Why This Matters

As AI becomes more capable, the consequences of irresponsible deployment grow. Developers are the first line of defense.

Key Principles

  • Transparency: Users should know when they're interacting with AI and what data is collected.
  • Fairness: Audit your models for bias across demographics. Use tools like AI Fairness 360.
  • Privacy: Minimize data collection. Use differential privacy when possible.
  • Accountability: Log decisions, provide appeal mechanisms, own mistakes.

Regulatory Landscape

  • EU AI Act: Risk-based classification. High-risk systems require conformity assessments.
  • US Executive Order: Focus on safety testing for frontier models.
  • China AI Regulations: Emphasis on content labeling and algorithm registration.

Practical Steps

  • Add a model card to every deployment documenting capabilities and limitations.
  • Implement content filtering for user-facing applications.
  • Create a red-teaming process before launch.
  • Monitor for drift in production and set up automated alerts.

Resources

  • [AI Ethics Guidelines](https://airesourcehub.site/resources) - Curated list of tools and frameworks.
  • [Responsible AI Toolkit](https://airesourcehub.site/collections) - Open-source tools for testing and validation.

Practical Safety Measures for Developers

  • Input filtering: Sanitize user inputs to prevent prompt injection and data leakage. Use regex patterns to strip PII before sending to LLMs.
  • Output validation: Check LLM outputs against a allowlist of topics. Reject responses containing harmful content, medical advice, or legal claims.
  • Rate limiting: Prevent abuse by limiting requests per user/IP. Typical: 60 requests/minute for authenticated users.
  • Audit trails: Log all AI interactions with timestamps, user IDs, and inputs/outputs. Retain for 90 days minimum.

Bias Testing

Before deploying any AI feature:

1. Test with diverse inputs representing different demographics.

2. Check for stereotypical associations (e.g., gender + profession).

3. Measure response quality across languages and dialects.

4. Document known limitations and communicate them to users.

Regulatory Landscape

  • EU AI Act: Requires transparency labels for AI-generated content. Fines up to 7% of global revenue.
  • US Executive Order: Federal agencies must implement AI risk frameworks.
  • China AI Regulations: Mandatory security assessments for generative AI services.
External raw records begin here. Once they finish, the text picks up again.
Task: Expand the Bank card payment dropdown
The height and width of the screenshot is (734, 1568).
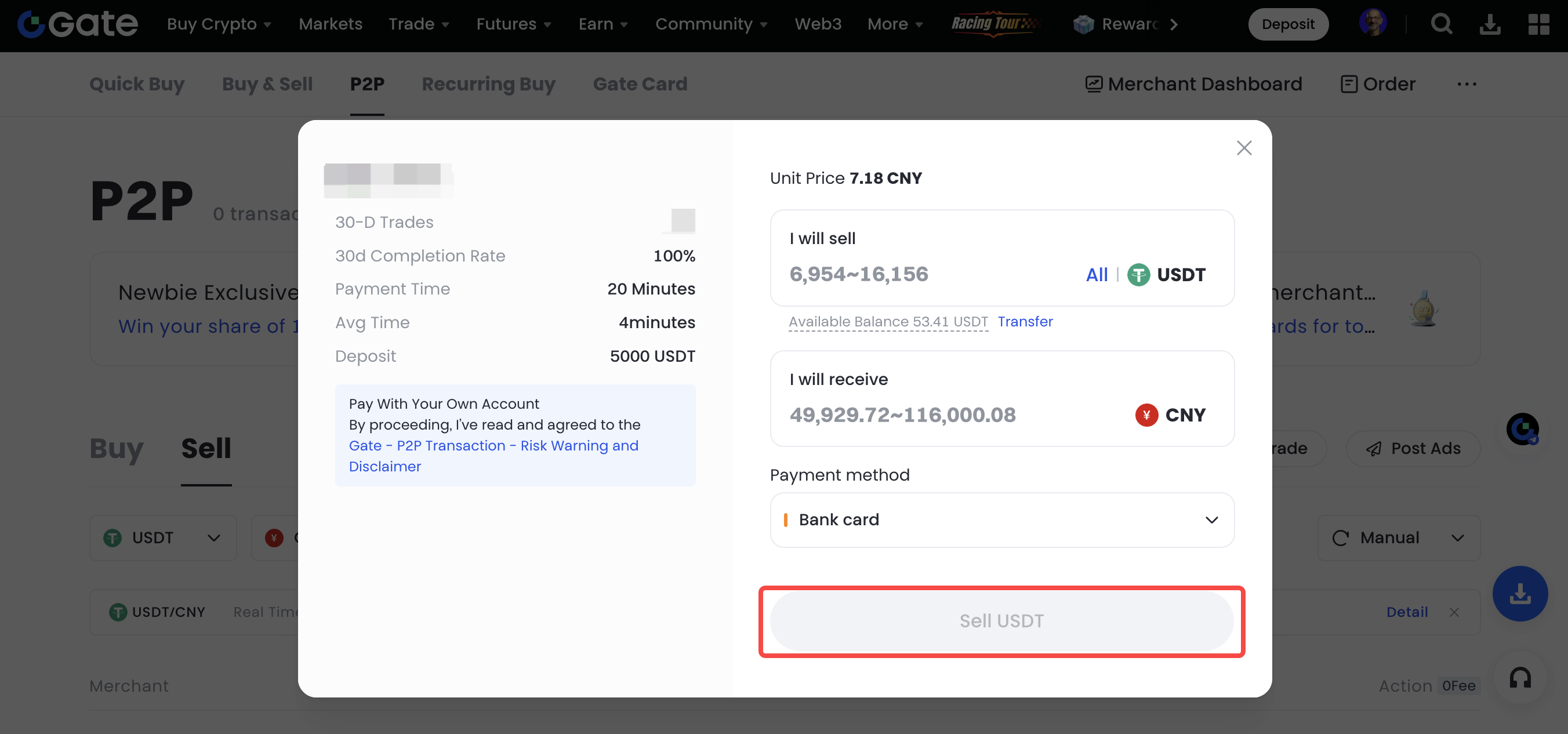Action: click(x=1001, y=519)
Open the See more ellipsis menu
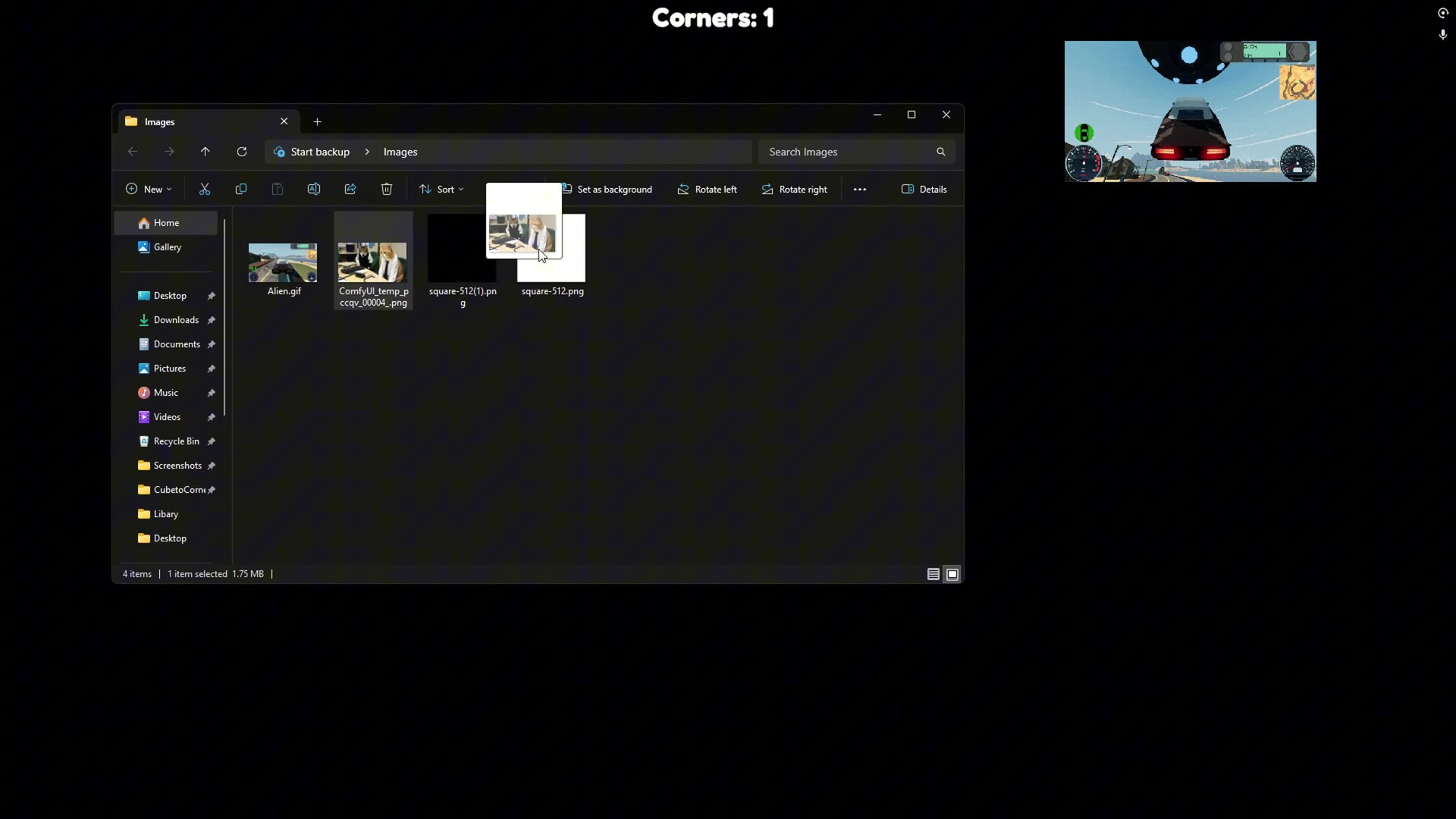The image size is (1456, 819). [860, 190]
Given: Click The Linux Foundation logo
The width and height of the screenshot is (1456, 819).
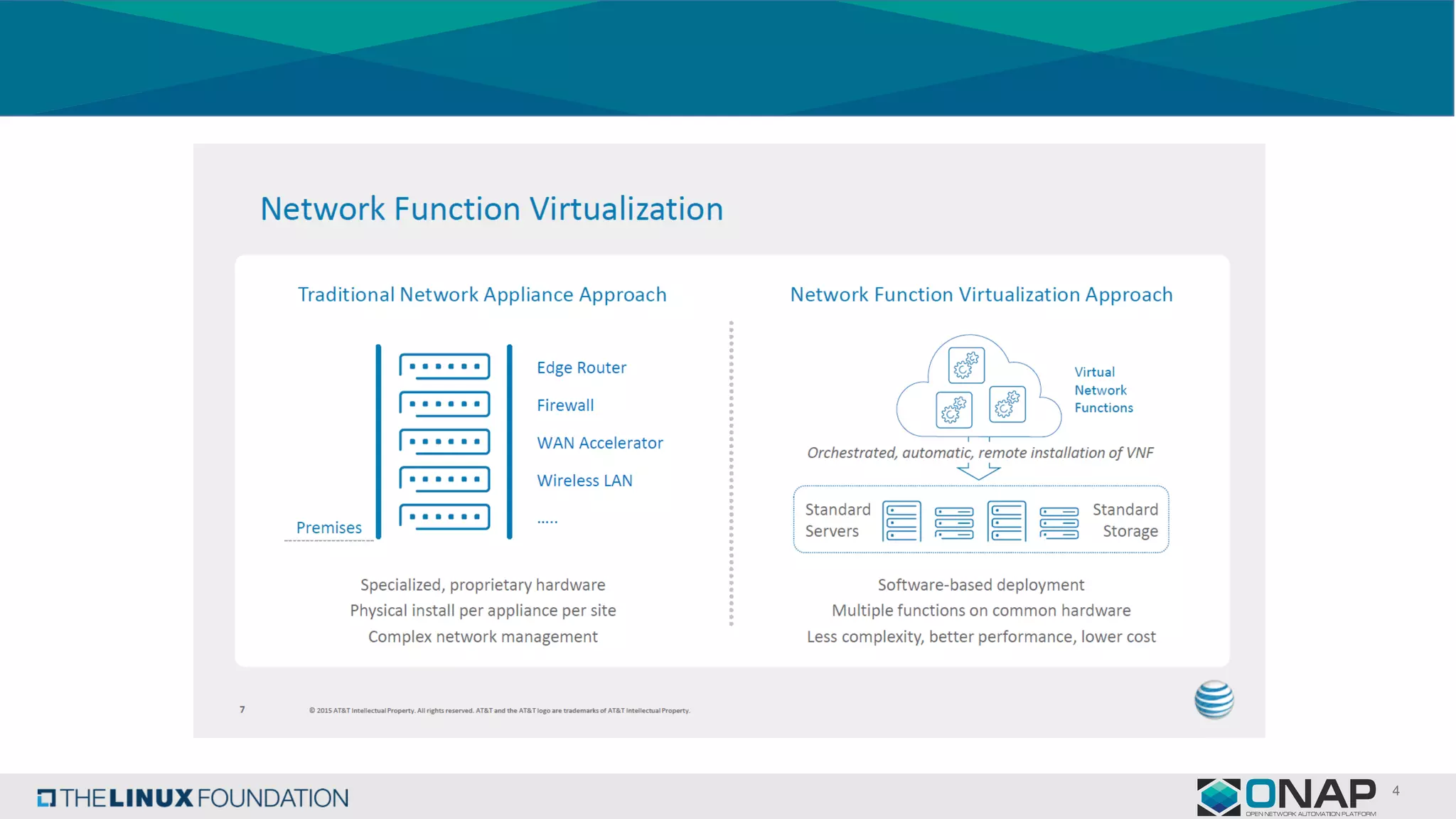Looking at the screenshot, I should click(193, 798).
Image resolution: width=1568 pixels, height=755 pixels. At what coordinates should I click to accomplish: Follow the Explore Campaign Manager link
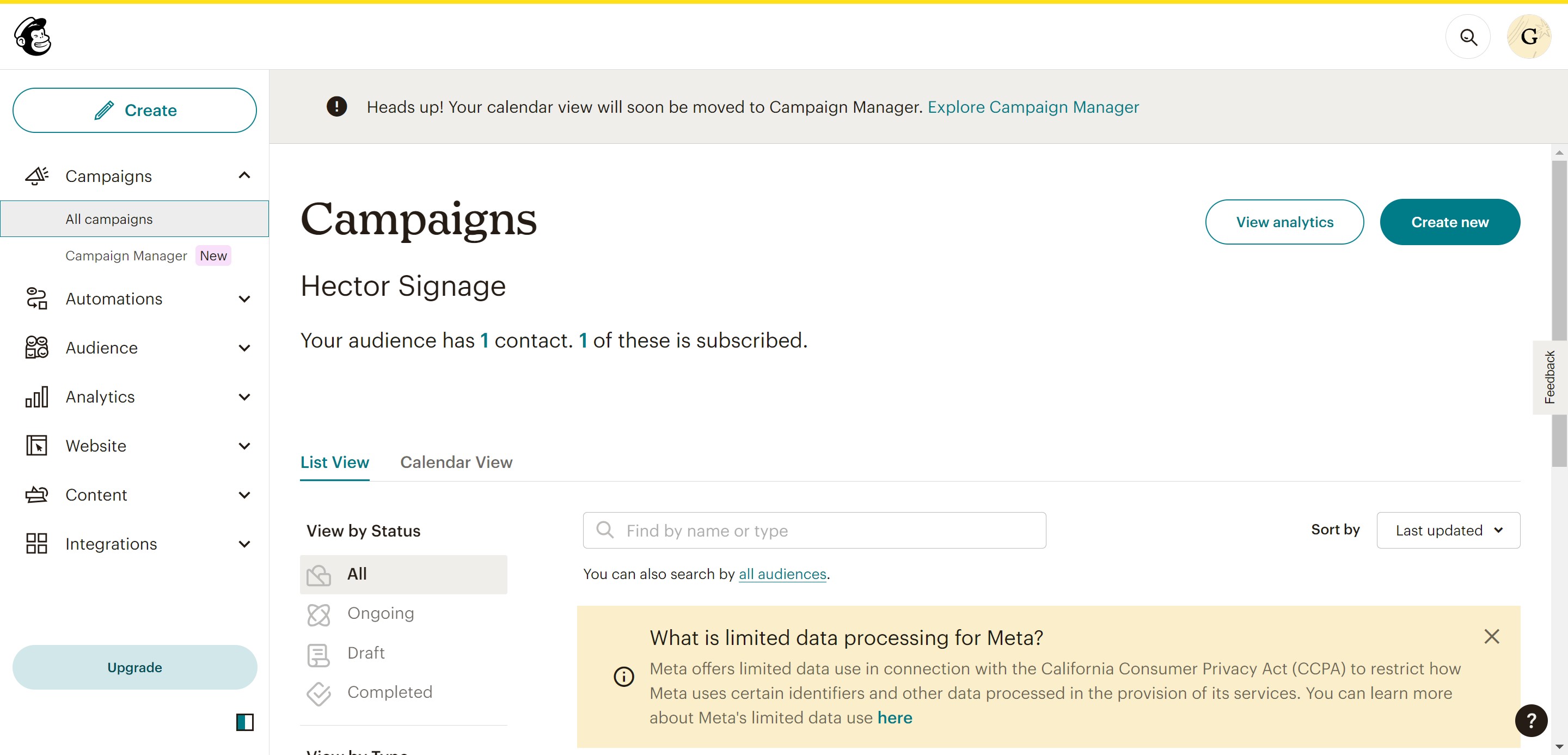click(1032, 107)
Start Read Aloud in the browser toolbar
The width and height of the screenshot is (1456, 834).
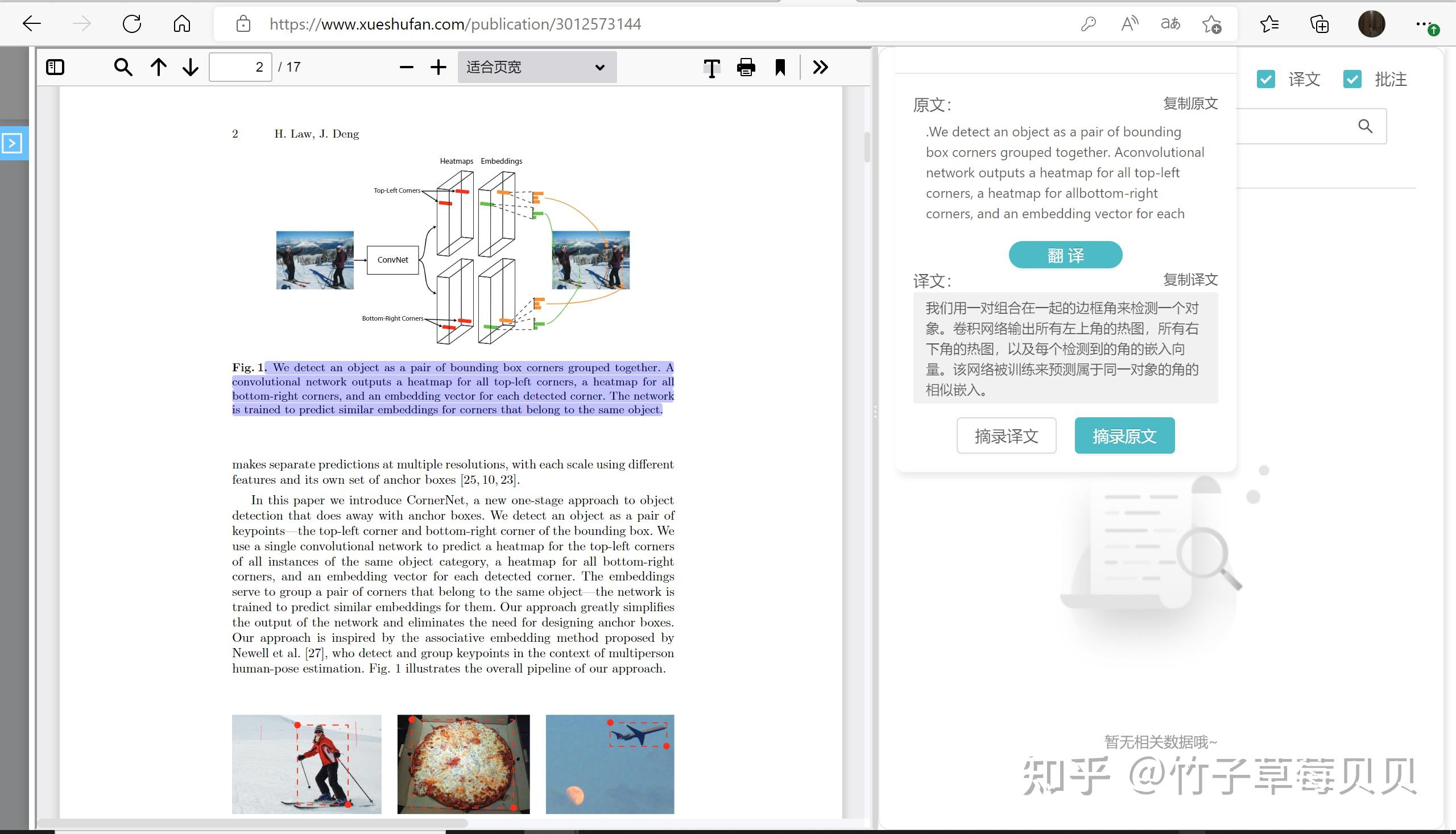pos(1129,23)
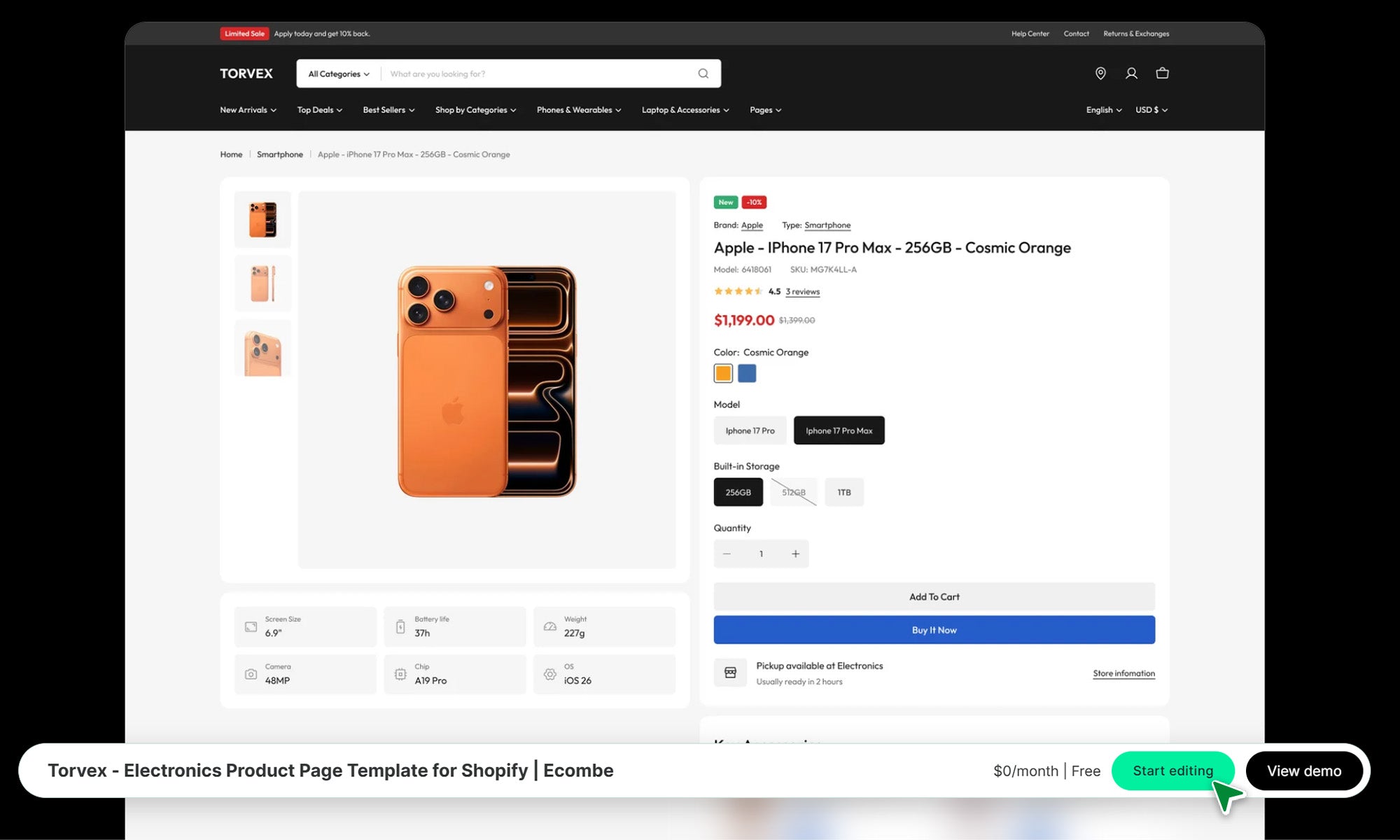Click the Screen Size spec icon
This screenshot has height=840, width=1400.
[251, 626]
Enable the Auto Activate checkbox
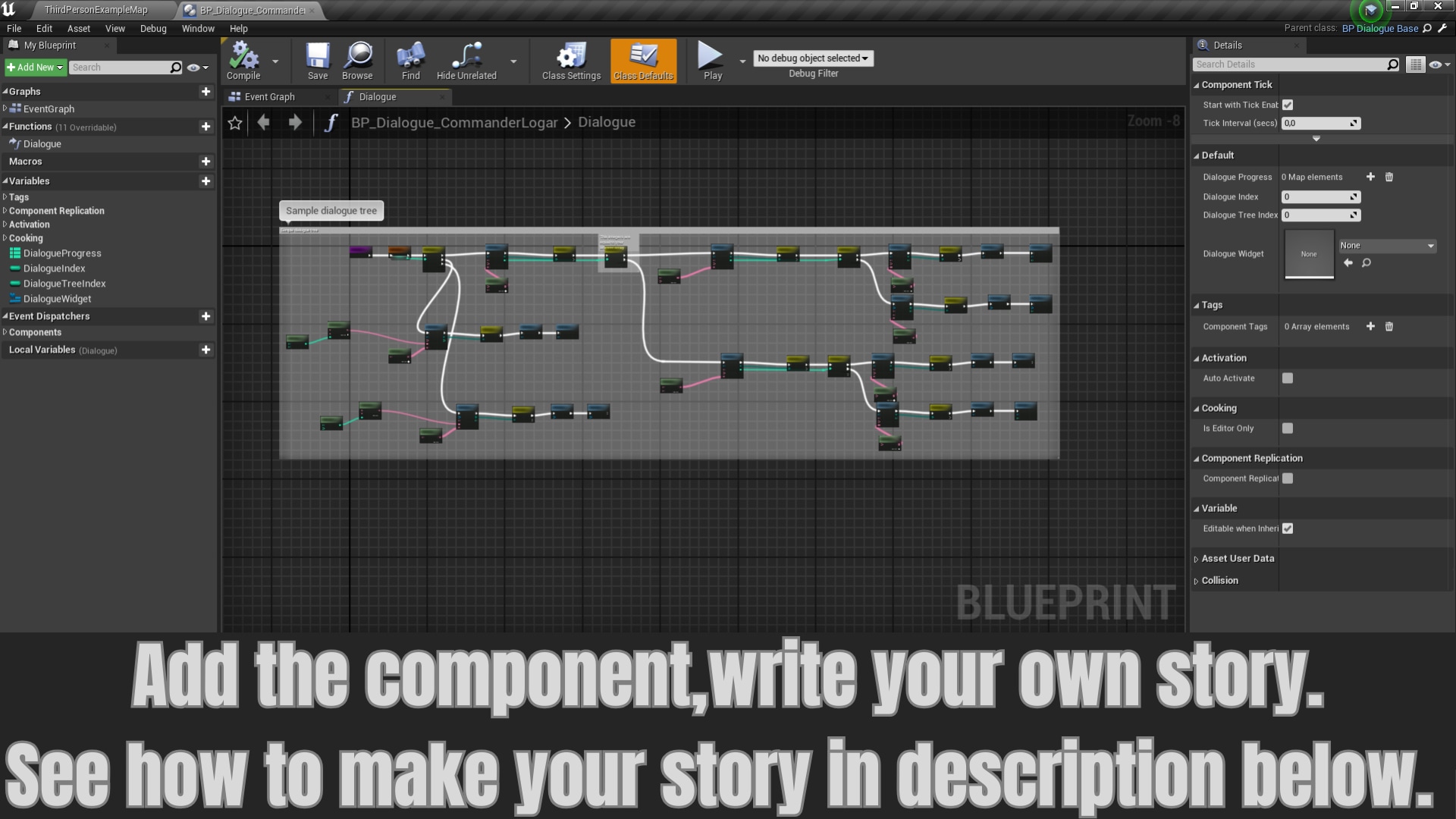 (1288, 378)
Practical Safety Measures for Developers

  • Input filtering: Sanitize user inputs to prevent prompt injection and data leakage. Use regex patterns to strip PII before sending to LLMs.
  • Output validation: Check LLM outputs against a allowlist of topics. Reject responses containing harmful content, medical advice, or legal claims.
  • Rate limiting: Prevent abuse by limiting requests per user/IP. Typical: 60 requests/minute for authenticated users.
  • Audit trails: Log all AI interactions with timestamps, user IDs, and inputs/outputs. Retain for 90 days minimum.

Bias Testing

Before deploying any AI feature:

1. Test with diverse inputs representing different demographics.

2. Check for stereotypical associations (e.g., gender + profession).

3. Measure response quality across languages and dialects.

4. Document known limitations and communicate them to users.

Regulatory Landscape

  • EU AI Act: Requires transparency labels for AI-generated content. Fines up to 7% of global revenue.
  • US Executive Order: Federal agencies must implement AI risk frameworks.
  • China AI Regulations: Mandatory security assessments for generative AI services.